Ist es zu verantworten, dass einer breiten Öffentlichkeit Rohdaten „einfach so“ massenhaft zur Verfügung gestellt werden? Und der Versuch einer Antwort von Martin Kaul: „Sollen wir hierzulande wirklich darauf vertrauen, dass es – um ein scharfes Bild zu benutzen – die Lohnschreiber des Kapitalismus sind, die diesen für uns begreifen sollen?“ (http://www.taz.de/1/archiv/digitaz/artikel/?ressort=me&dig=2013%2F06%2F17%2Fa0084&cHash=339dd29c64072b2984495a4de987f419 externer Link)

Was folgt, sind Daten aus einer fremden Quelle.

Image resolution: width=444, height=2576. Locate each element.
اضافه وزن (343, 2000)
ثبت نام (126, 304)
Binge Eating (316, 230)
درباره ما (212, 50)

Diesen Konflikt – bzw. die Angst der Journalisten vor dieser „Öffnung“ der Öffentlichkeit „für alle“ – hat der Ex-„Spiegel“-Chefredakteur Georg Mascolo dann schon bald klassisch „defensiv“ auf dem Jahrestreffen von Netzwerk Recherche auf den Punkt gebracht: „In Amerika sind es längst die NGO`s, die die Macht der Informationsfreiheit erkannt haben.“ Dort fänden sich bedeutende Enthüllungen nicht mehr nur in Zeitungen, sondern auch auf den Websites der Verbände. „Und bei allem Respekt vor Foodwatch und Transparency International (= schon diese Auswahl ist wieder interessant!): Ich möchte nicht, dass sie unsere Arbeit machen.“ (http://www.taz.de/!118216/ externer Link) Da wird dann die Überschrift schon signifikant: „Hurra, wir leben noch!“

Ein jüngstes Beispiel bei uns: Attac und eine (noch nicht) hergestellte Öffentlichkeit über den „Fluss des Geldes“ bei der Griechenland-„Rettung“

Man kann diesen Konflikt – mit der Verunsicherung der Presse auf der einen Seite – auch an einem jüngsten Beispiel bei Attac nachvollziehen. Attac (Austria) hatte sich die Mühe gemacht, genauer hinzusehen, was mit den so „großmächtig“ nach Griechenland geflossenen „Hilfs“geldern eigentlich gemacht worden war. Und kommt zu dem Ergebnis, dass mit dieser Krisenpolitik vor allem – zu 77 Prozent – nicht die griechische Bevölkerung, sondern eben Reiche und Banken gerettet worden waren. (http://www.attac.at/news/detailansicht/datum/2013/06/17/griechenland-rettung.html externer Link)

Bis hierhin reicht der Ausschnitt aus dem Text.